Please copy, with no word changed, only the run of lines that opens with the line containing "More News (432, 1942)" and closes with the last line below.

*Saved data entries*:
********************

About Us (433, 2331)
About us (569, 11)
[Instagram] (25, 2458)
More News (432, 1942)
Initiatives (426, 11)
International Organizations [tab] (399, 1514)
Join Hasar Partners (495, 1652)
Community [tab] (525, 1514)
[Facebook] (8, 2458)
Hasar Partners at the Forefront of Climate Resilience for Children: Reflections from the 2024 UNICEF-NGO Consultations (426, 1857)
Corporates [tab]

********************

*EXERCISE SOLUTION*:
More News (432, 1942)
Initiatives (426, 11)
International Organizations [tab] (399, 1514)
Join Hasar Partners (495, 1652)
Community [tab] (525, 1514)
[Facebook] (8, 2458)
Hasar Partners at the Forefront of Climate Resilience for Children: Reflections from the 2024 UNICEF-NGO Consultations (426, 1857)
Corporates [tab]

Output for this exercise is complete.